**EXERCISE DESCRIPTION:**
From the entries below, copy exactly the lines from the one that contains "You are a GUI" through the one that contains "Página Inicial (628, 150)", both included, and only those.

(INPUT begins)

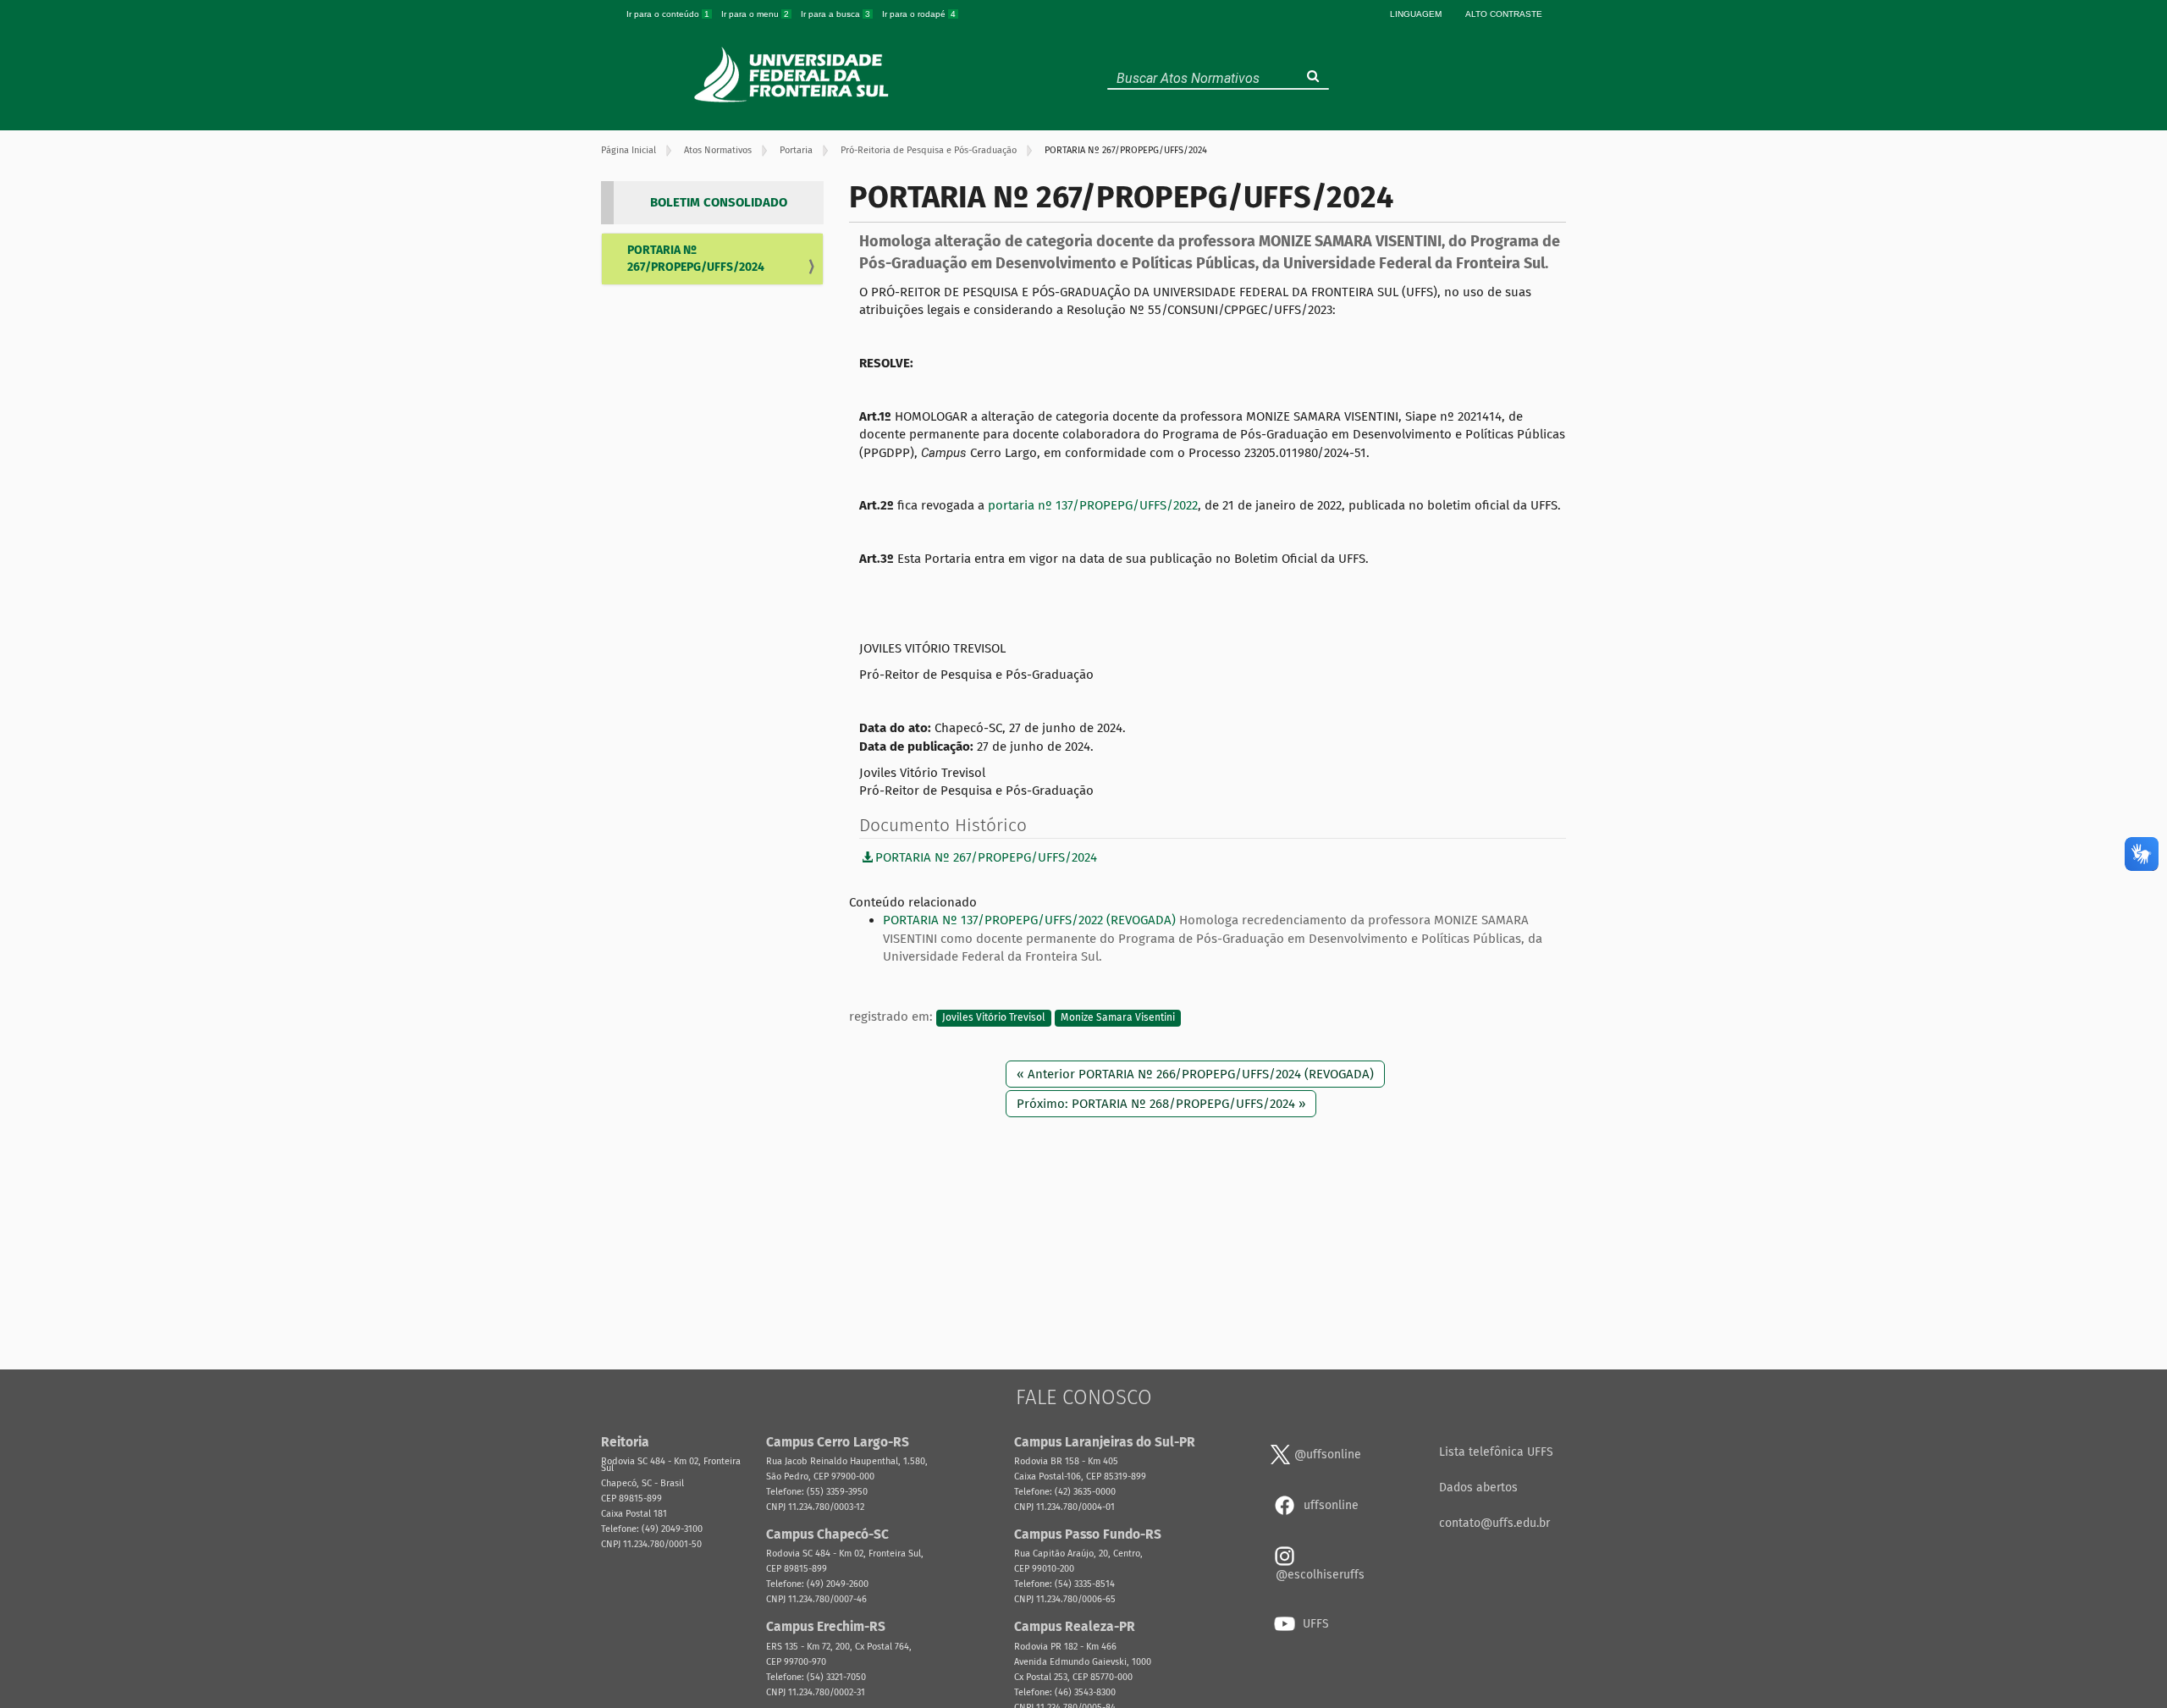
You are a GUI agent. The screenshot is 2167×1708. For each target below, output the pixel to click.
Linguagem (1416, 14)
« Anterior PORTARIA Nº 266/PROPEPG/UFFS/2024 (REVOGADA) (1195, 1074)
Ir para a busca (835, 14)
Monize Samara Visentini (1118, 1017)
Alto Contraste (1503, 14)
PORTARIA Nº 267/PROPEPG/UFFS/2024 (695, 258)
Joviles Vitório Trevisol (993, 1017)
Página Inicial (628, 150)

(INPUT ends)
(INPUT begins)

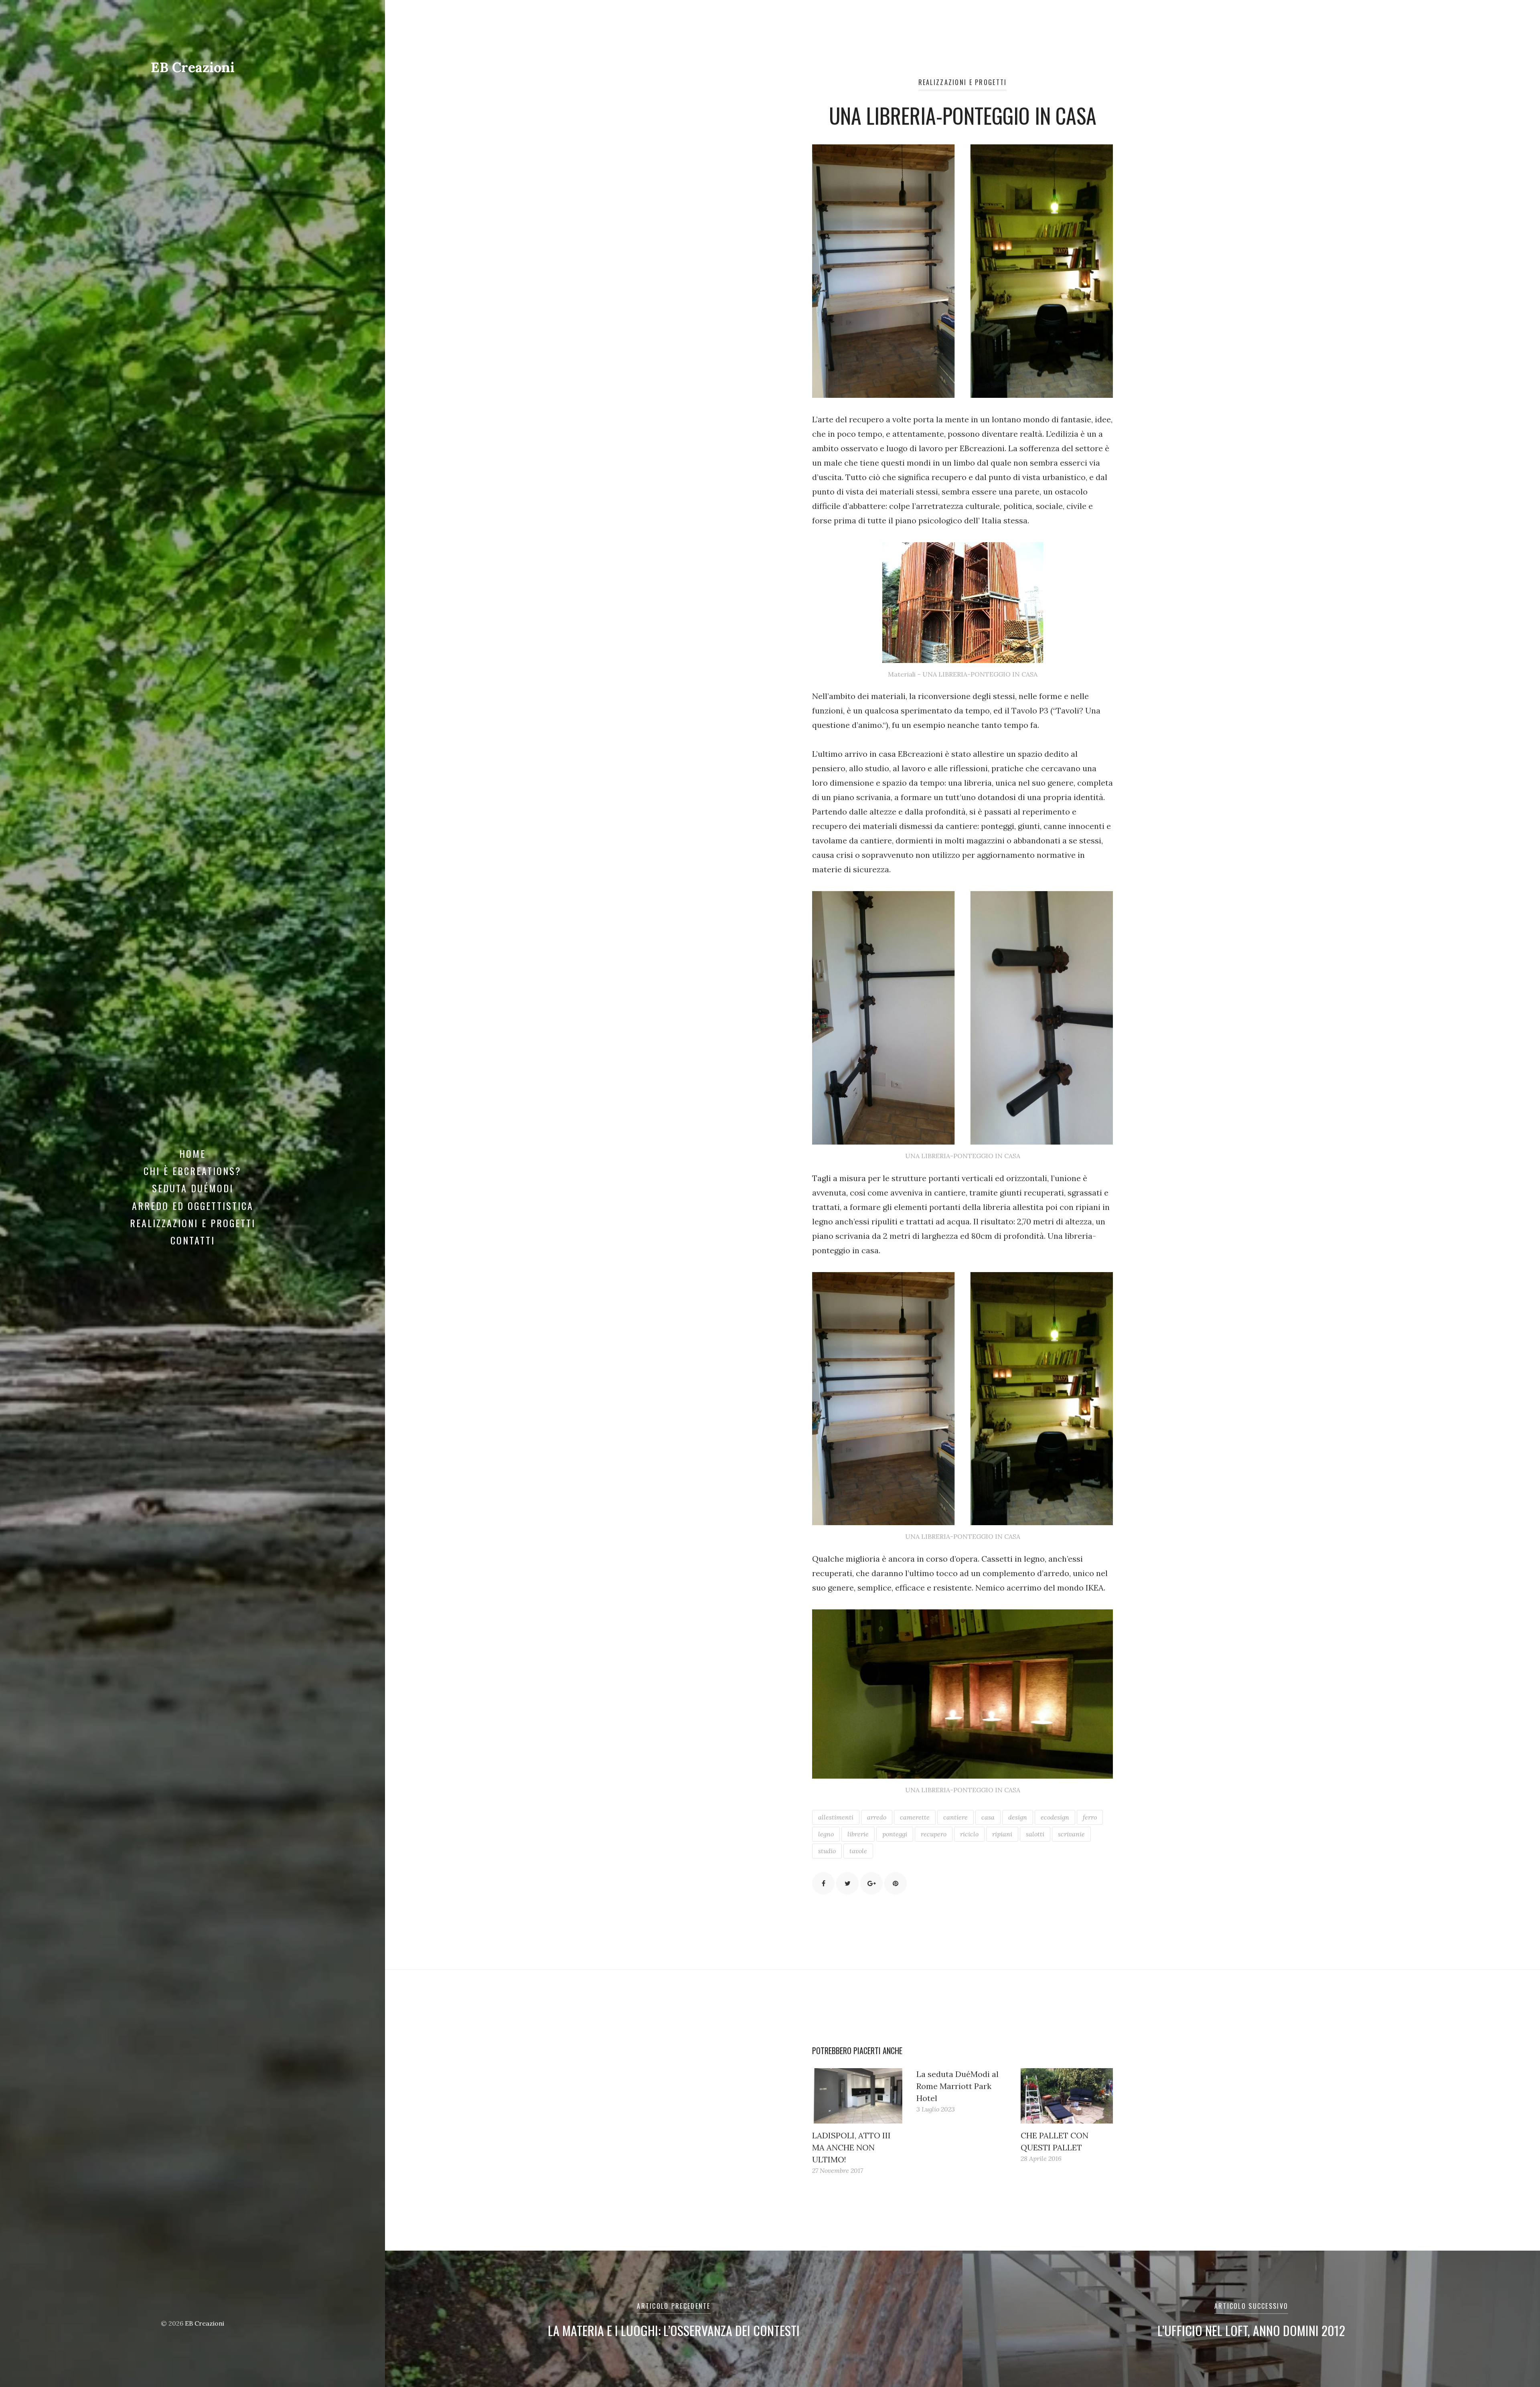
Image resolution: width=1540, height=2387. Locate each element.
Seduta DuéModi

(INPUT ends)

**WRITTEN ANSWER:**
You are a GUI agent. The screenshot is 2167×1708. For each target below, output the pixel to click.
Linguagem (1416, 14)
« Anterior PORTARIA Nº 266/PROPEPG/UFFS/2024 (REVOGADA) (1195, 1074)
Ir para a busca (835, 14)
Monize Samara Visentini (1118, 1017)
Alto Contraste (1503, 14)
PORTARIA Nº 267/PROPEPG/UFFS/2024 (695, 258)
Joviles Vitório Trevisol (993, 1017)
Página Inicial (628, 150)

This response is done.